In 1958 he conducted research for his doctoral thesis in pedagogy in Germany and Switzerland with a scholarship from the German government. He received his PhD from the University of Pretoria in 1963, followed by a BA (Hons) degree the following year in philosophy, from the same university.

He taught at Hoërskool Brits, the Afrikaans High School for Boys and the Gymnasium for boys in Gummersbach, Germany, before joining UNISA in 1964. In 1967, Van Vuuren was invited by the Goethe Institute, a global cultural institute, to visit various teaching centers in Germany. Van Vuuren served as a senior lecturer after which he was promoted to professor and head of the Department of Fundamental Pedagogy in 1968.

In 1971 he was appointed assistant to the dean and the following year as dean of the Faculty of Education.

The College of Law has a building on the Muckleneuk campus that was named after Cas van Vuuren.

One of the highlights of his term was the purchase of a Rieger Concert organ for what is now the ZK Matthews Hall.

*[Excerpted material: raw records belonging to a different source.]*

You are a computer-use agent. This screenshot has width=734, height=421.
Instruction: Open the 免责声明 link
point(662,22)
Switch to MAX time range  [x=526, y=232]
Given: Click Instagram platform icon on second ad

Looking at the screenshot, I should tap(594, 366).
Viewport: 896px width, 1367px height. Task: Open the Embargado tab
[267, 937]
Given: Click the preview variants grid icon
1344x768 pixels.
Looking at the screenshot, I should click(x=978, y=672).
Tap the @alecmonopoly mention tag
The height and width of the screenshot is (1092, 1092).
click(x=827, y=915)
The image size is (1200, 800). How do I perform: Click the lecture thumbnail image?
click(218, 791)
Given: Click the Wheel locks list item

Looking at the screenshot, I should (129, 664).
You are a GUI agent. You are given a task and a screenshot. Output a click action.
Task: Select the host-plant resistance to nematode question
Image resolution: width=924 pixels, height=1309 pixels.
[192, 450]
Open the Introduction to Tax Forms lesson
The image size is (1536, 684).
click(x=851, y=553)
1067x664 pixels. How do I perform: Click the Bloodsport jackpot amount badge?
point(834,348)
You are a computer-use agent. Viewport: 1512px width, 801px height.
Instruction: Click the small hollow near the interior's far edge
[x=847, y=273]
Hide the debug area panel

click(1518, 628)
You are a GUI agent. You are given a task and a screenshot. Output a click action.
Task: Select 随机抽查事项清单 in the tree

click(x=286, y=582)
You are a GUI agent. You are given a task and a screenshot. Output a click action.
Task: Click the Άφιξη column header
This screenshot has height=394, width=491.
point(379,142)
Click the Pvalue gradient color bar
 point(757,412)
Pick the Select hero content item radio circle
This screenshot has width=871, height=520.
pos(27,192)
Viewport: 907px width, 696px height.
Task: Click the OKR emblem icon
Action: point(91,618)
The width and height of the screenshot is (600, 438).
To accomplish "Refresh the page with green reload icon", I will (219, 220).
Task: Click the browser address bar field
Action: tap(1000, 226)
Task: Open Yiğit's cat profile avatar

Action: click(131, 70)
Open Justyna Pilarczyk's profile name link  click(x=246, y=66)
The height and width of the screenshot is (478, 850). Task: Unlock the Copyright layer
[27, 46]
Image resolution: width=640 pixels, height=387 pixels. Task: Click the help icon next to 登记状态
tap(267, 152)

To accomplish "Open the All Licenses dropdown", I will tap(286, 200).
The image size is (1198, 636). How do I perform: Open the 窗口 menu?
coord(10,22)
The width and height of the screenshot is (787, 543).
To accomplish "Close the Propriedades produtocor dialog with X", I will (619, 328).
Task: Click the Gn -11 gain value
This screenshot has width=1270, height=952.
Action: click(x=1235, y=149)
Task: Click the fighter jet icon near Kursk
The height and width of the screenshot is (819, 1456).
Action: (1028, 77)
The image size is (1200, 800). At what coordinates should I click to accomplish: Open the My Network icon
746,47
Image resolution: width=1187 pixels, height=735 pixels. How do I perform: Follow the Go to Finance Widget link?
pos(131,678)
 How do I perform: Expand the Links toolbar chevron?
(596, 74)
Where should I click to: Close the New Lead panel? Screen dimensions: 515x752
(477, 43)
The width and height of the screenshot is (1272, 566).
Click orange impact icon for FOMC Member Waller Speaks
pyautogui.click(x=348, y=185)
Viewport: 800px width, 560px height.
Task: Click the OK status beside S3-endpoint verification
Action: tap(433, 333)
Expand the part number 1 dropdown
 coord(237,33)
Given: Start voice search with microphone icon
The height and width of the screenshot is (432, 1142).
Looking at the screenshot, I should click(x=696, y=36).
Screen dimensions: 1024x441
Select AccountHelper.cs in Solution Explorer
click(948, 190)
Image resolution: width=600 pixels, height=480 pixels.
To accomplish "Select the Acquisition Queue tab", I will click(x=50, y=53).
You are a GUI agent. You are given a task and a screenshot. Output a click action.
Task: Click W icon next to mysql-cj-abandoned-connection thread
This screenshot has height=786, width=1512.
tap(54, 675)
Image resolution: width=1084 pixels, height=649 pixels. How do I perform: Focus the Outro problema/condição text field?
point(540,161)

Some of his personal achievements include: the DAAD scholarship to study in Germany, his appointments as a council member of the Pretoria Technikon, council member and member of the senate of the Pretoria College for Further Education, member of the advisory committee of the Pretoria College of Education, and member of the Transvaal Teachers' Association Executive Committee.

Van Vuuren published a German textbook (with G.A. Venter) as well as several articles on fundamental pedagogy. He
was the chief marker for German in the then Transvaal matriculation examination. He was an elder in the N.G. Church and served on the board of Anton van Wouw Primary School. He was also a life member of the Federation of Afrikaans Cultural Associations (FAK).

He died on the 3 June 2014 after being diagnosed with a stomach ulcer.